What to produce | Look below for the line that has "Given: Click 'Update"; output exactly from it through the line that has "The height and width of the screenshot is (427, 868).", and leave the pictures out.

Records for the task |

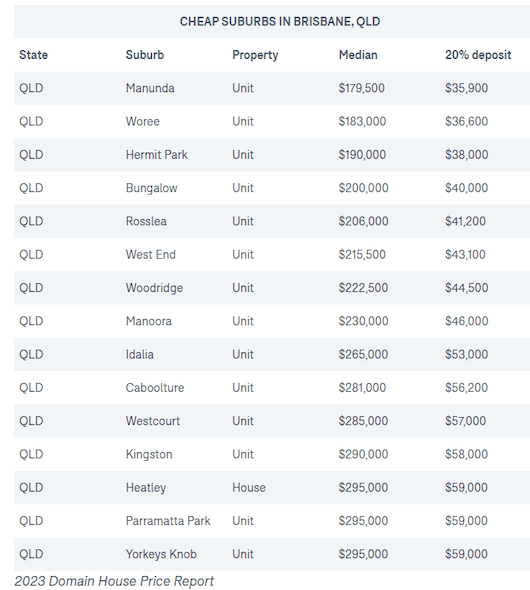Image resolution: width=530 pixels, height=590 pixels.
Task: Select the West End suburb cell
Action: click(x=150, y=255)
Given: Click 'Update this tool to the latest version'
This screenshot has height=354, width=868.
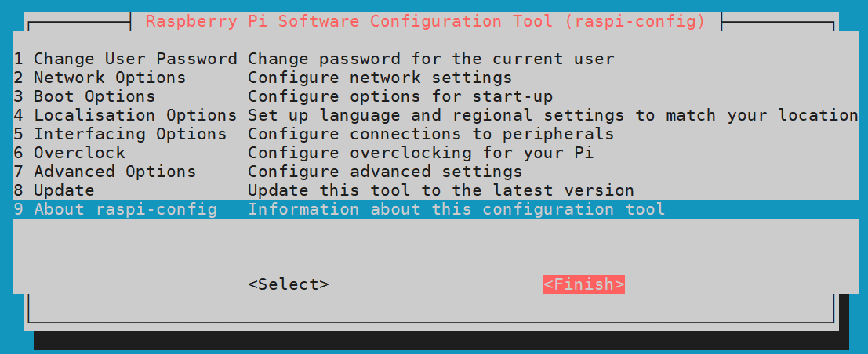Looking at the screenshot, I should (441, 190).
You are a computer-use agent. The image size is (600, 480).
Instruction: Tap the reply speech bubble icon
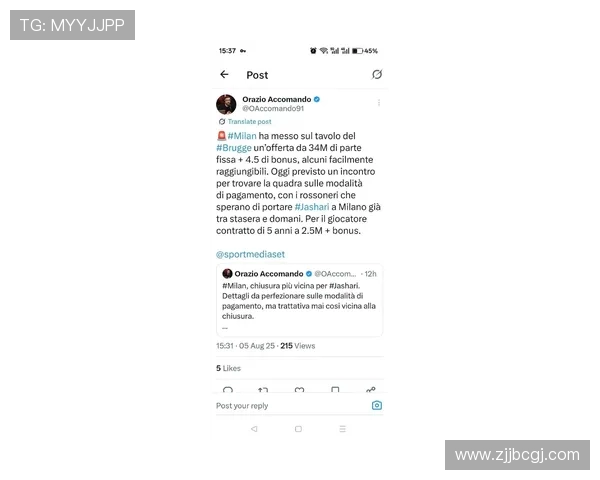coord(228,390)
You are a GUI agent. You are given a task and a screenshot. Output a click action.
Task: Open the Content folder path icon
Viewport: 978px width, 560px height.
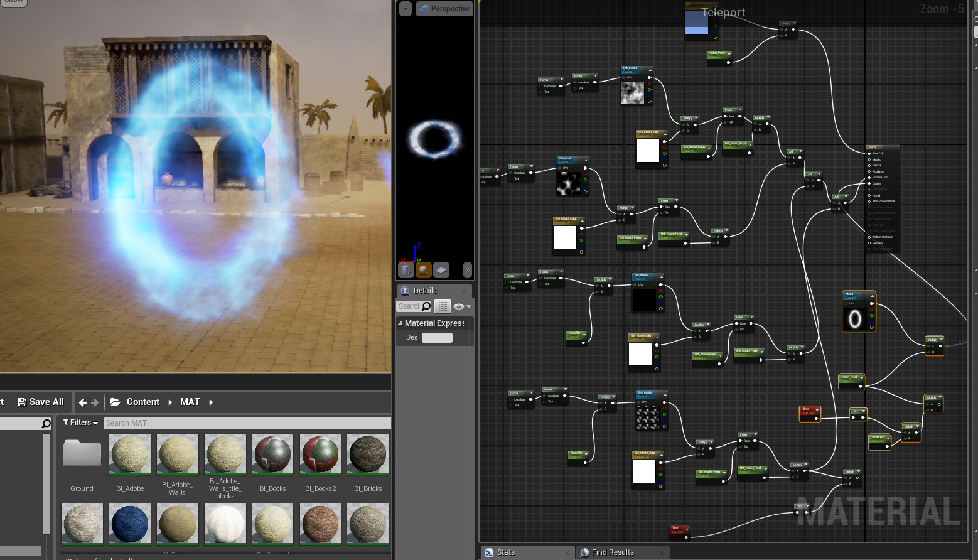tap(116, 402)
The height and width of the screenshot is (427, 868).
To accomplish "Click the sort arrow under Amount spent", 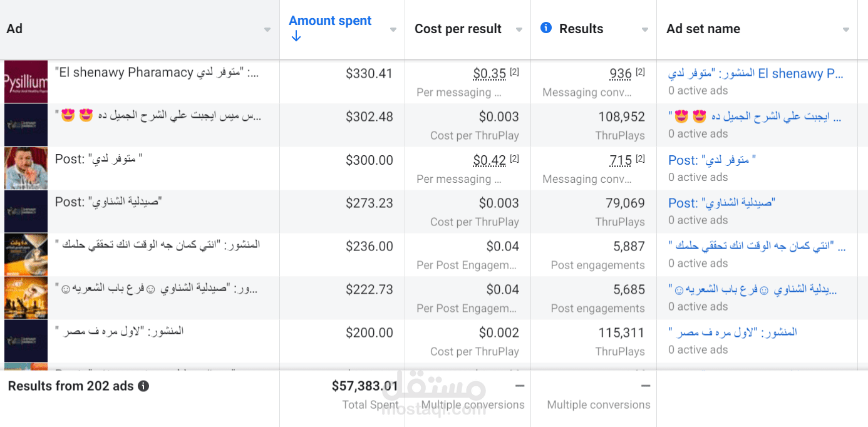I will coord(296,36).
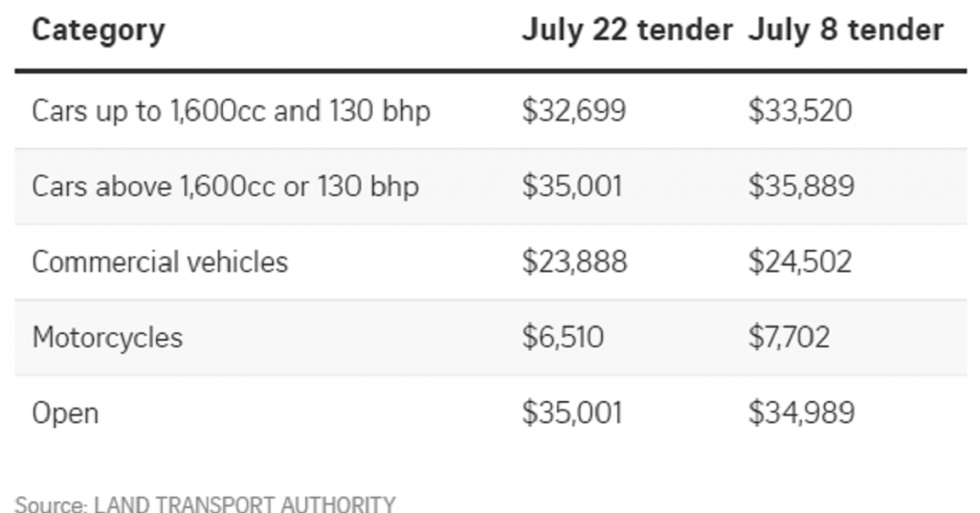Image resolution: width=980 pixels, height=513 pixels.
Task: Click the $23,888 price cell
Action: [x=574, y=261]
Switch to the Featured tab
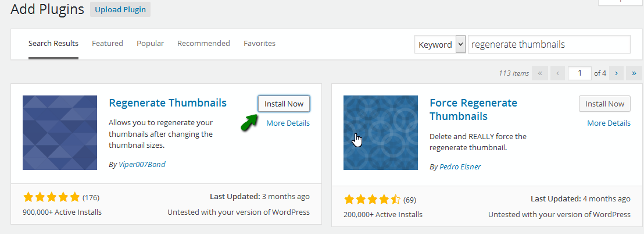The image size is (644, 234). 107,43
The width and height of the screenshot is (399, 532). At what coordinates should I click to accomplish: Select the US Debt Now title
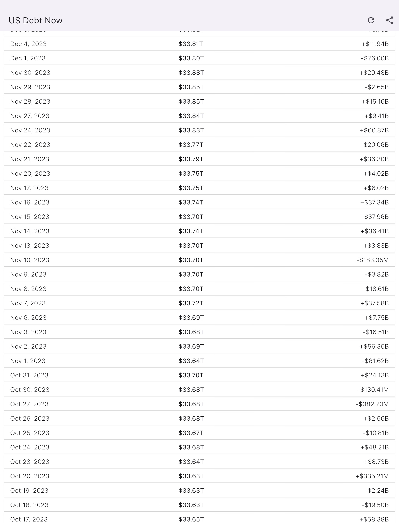click(36, 20)
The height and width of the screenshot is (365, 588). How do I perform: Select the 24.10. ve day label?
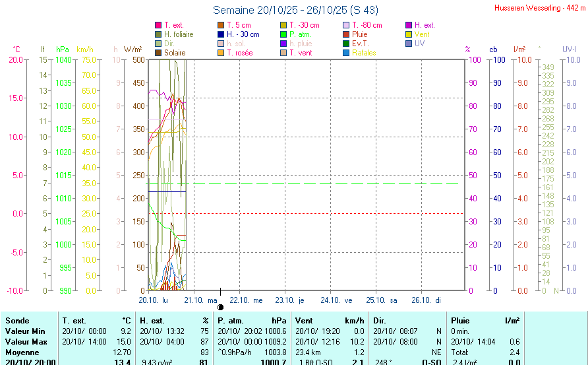click(x=338, y=300)
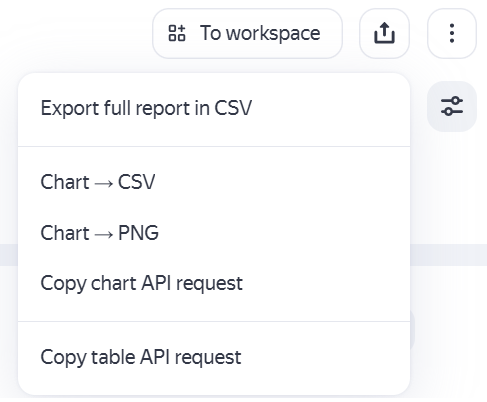Download the chart as a PNG image

tap(214, 233)
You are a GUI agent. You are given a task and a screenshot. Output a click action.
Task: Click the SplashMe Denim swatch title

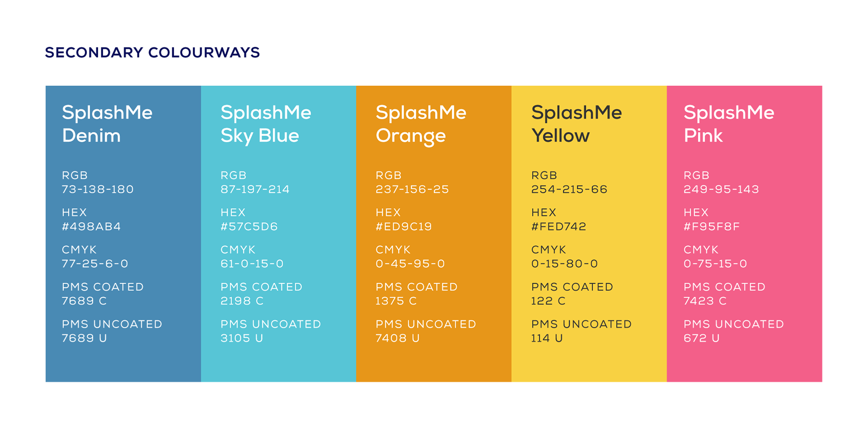[107, 124]
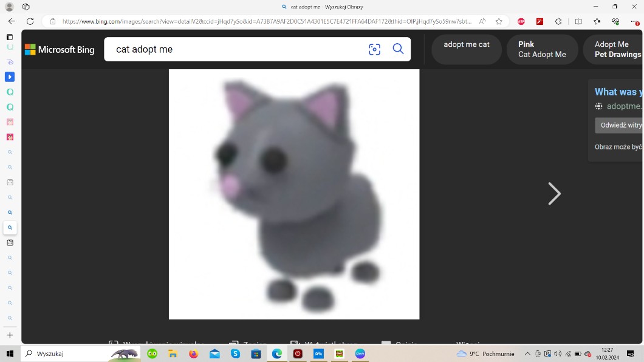The width and height of the screenshot is (644, 362).
Task: Select the 'Pink Cat Adopt Me' suggestion
Action: point(542,49)
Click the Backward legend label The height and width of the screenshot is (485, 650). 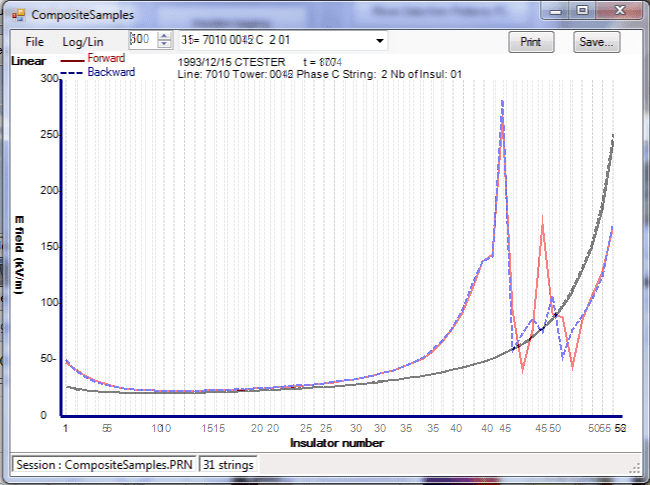(x=110, y=73)
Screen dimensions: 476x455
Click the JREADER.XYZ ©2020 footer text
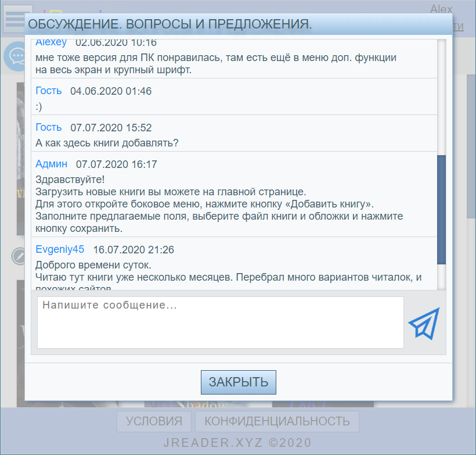tap(238, 442)
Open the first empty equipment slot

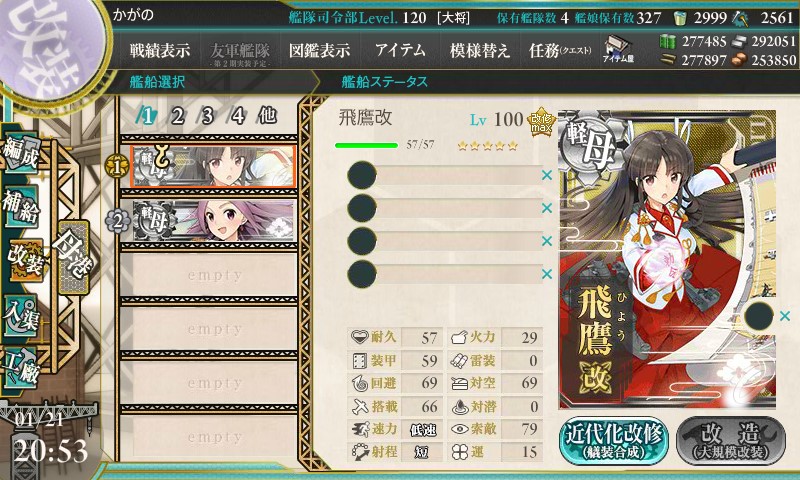pos(445,175)
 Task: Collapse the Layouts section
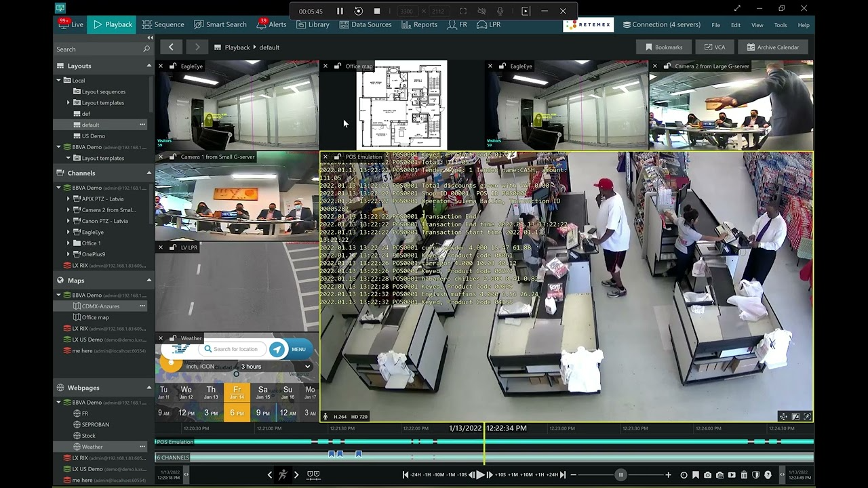coord(149,66)
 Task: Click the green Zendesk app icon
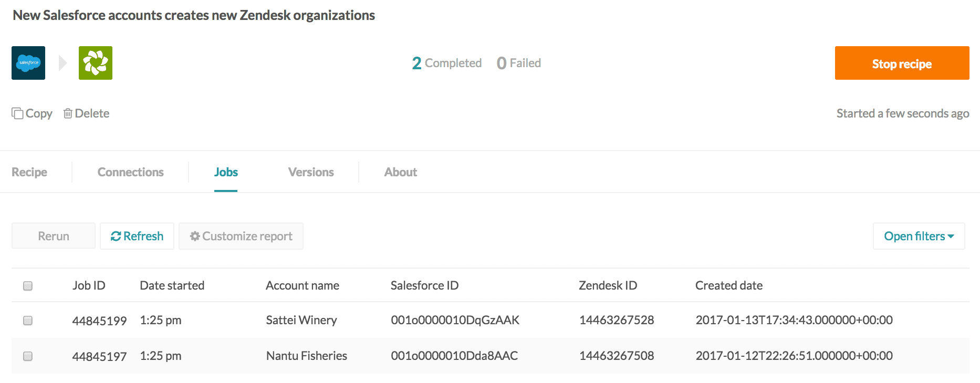(x=96, y=63)
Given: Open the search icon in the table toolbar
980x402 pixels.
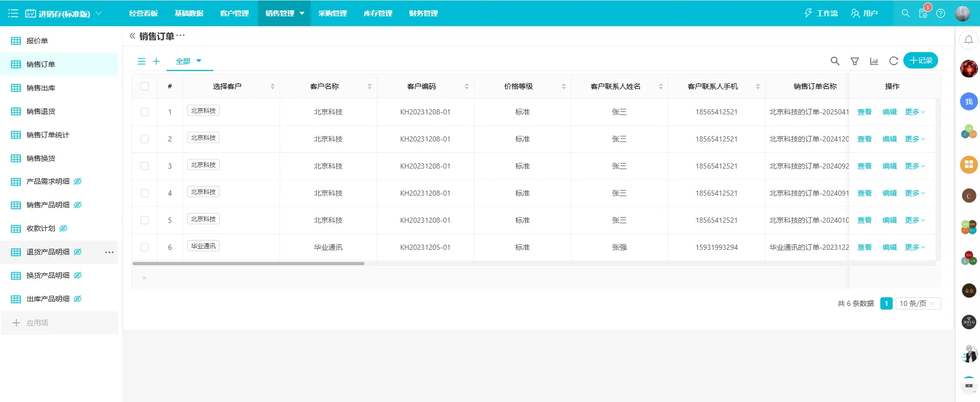Looking at the screenshot, I should coord(835,61).
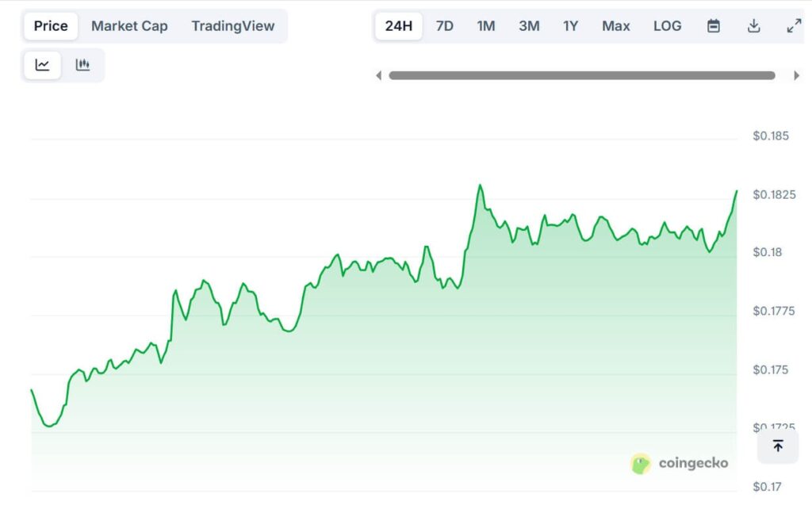
Task: Switch to candlestick chart icon
Action: click(x=82, y=65)
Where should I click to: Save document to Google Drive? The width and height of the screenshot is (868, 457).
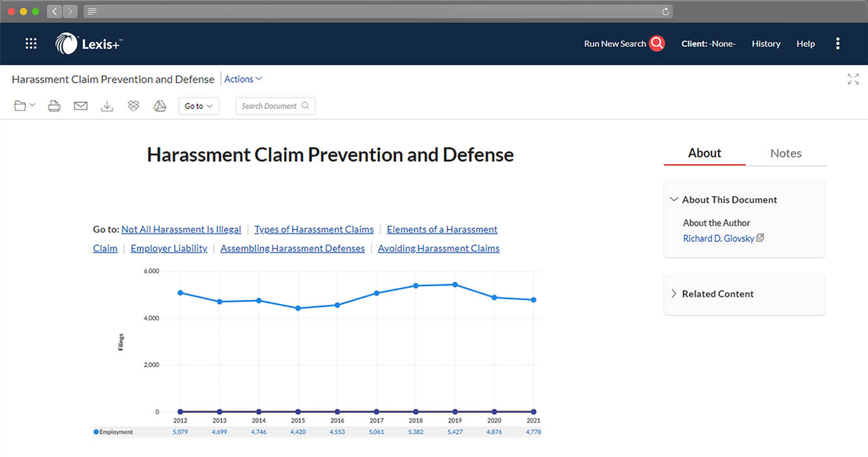pyautogui.click(x=160, y=106)
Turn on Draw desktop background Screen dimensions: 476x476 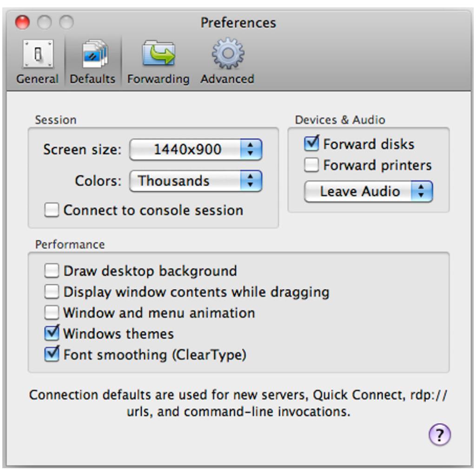(52, 271)
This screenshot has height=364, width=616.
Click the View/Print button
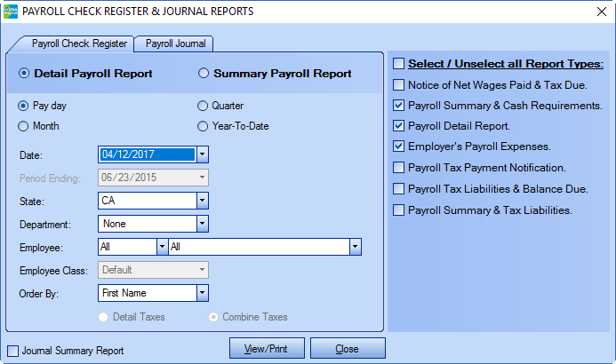point(267,349)
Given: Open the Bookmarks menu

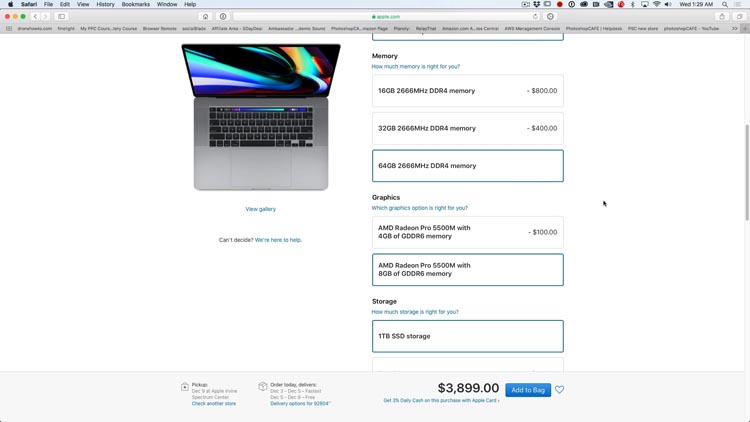Looking at the screenshot, I should click(x=135, y=4).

Output |
Given: Click 'Update this tool to the latest version'
This screenshot has height=354, width=868.
Looking at the screenshot, I should (441, 190).
You are a computer-use agent. The image size is (600, 480).
Instruction: Tap the reply speech bubble icon
coord(228,390)
You are a GUI agent. You are given a task and a screenshot. Output a click action.
Task: Open the Content folder path icon
Viewport: 978px width, 560px height.
tap(116, 402)
The height and width of the screenshot is (427, 868).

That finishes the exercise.